LA CORTE SUPREMA DI CASSAZIONE

SEZIONE TERZA CIVILE

Composta dagli Ill.mi Sigg.ri Magistrati:

Dott. VIVALDI Roberta – Presidente –

Dott. OLIVIERI Stefano – rel. Consigliere –

Dott. CIRILLO Francesco Maria – Consigliere –

Dott. ROSSETTI Marco – Consigliere –

Dott. DELL’UTRI Marco – Consigliere –

ha pronunciato la seguente:

SENTENZA

sul ricorso 26847/2014 proposto da:

TONI 2 SPA, in persona del legale rappresentante pro tempore,

D.V.M., elettivamente domiciliata in ROMA, VIA SAVOIA 78 ROMA,

presso lo studio dell’avvocato MARCO MARIANI, che lo rappresenta e

difende giusta procura a margine del ricorso;

– ricorrente –

contro

G.L., G.V.;

– intimati –

avverso la sentenza n. 533/2014 della CORTE D’APPELLO di BARI,

depositata il 07/05/2014;

udita la relazione della causa svolta nella pubblica udienza del

22/09/2016 dal Consigliere Dott. STEFANO OLIVIERI;

udito il P.M., in persona del Sostituto Procuratore Generale Dott.

CELESTE Alberto, che ha concluso per l’inammissibilità in subordine

per il rigetto del ricorso.

Fatto

FATTI DI CAUSA

Con ricorso ritualmente notificato a G.L. ed a G.V. in data (OMISSIS), ai sensi della L. n. 53 del 1994, TONI 2 s.p.a. ha impugnato per cassazione la sentenza in data 7.5.2014 n. 533 della Corte d’appello di Bari confermativa della decisione di prime cure che aveva dichiarato risolto il contratto di locazione ad uso commerciale stipulato il (OMISSIS) inter partes, per inadempimento della società conduttrice al pagamento dei canoni relativi ai mesi di (OMISSIS).

Sezione dati:
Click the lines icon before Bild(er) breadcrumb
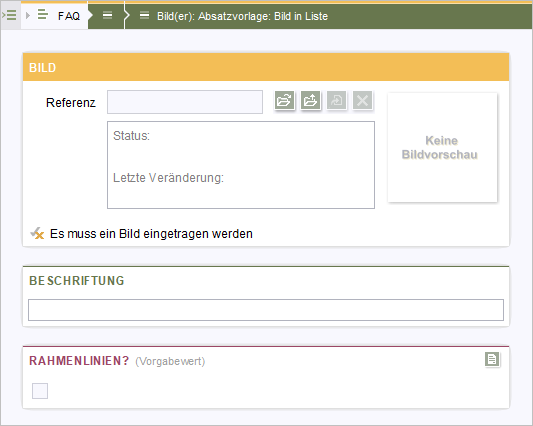 coord(144,15)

Consegne:
1) Nel brano sulla sentenza della Cassazione, chi ha svolto la relazione della causa nella pubblica udienza del 22/09/2016?
2) Traduci in inglese questa frase del brano sulla sentenza della Cassazione: "Con ricorso ritualmente notificato a G.L. ed a G.V. in data (OMISSIS), ai sensi della L. n. 53 del 1994, TONI 2 s.p.a. ha impugnato per cassazione la sentenza in data 7.5.2014 n. 533 della Corte d'appello di Bari confermativa della decisione di prime cure che aveva dichiarato risolto il contratto di locazione ad uso commerciale stipulato il (OMISSIS) inter partes, per inadempimento della società conduttrice al pagamento dei canoni relativi ai mesi di (OMISSIS)."
3) Prosegui il brano sulla sentenza della Cassazione a partire dal punto in cui si ferma.
Il materiale non ha alcun ruolo in questo lavoro.

Risposte agli esercizi:
1) L'ha svolta il Consigliere Dott. Stefano Olivieri.

2) By an appeal duly served on G.L. and G.V. on (OMISSIS), pursuant to Law No. 53 of 1994, TONI 2 s.p.a. challenged before the Court of Cassation judgment No. 533 of 7.5.2014 of the Court of Appeal of Bari, which upheld the first-instance decision that had declared the commercial lease agreement entered into between the parties on (OMISSIS) terminated, due to the tenant company's failure to pay the rent for the months of (OMISSIS).

3)
I Giudici di secondo grado ritenevano che il Tribunale di Bari avesse correttamente pronunciato sulla domanda di risoluzione del contratto ex art. 1453 c.c., in seguito alla opposizione della intimata ed alla prosecuzione del giudizio con il rito locativo, in quanto introdotta – nella fase sommaria del giudizio – con la stessa intimazione di sfratto per morosità. Inoltre rilevavano la gravità dell’inadempimento, in considerazione di pregresse morosità della conduttrice (per i mesi da (OMISSIS)) che avevano dato luogo a procedimenti giudiziari analoghi.

La sentenza di appello, è stata censurata da TONI 2 s.p.a. con tre motivi concernenti errori di diritto processuale e sostanziale.

Non hanno resistito gli intimati.

Diritto

RAGIONI DELLA DECISIONE

Il ricorso deve essere rigettato.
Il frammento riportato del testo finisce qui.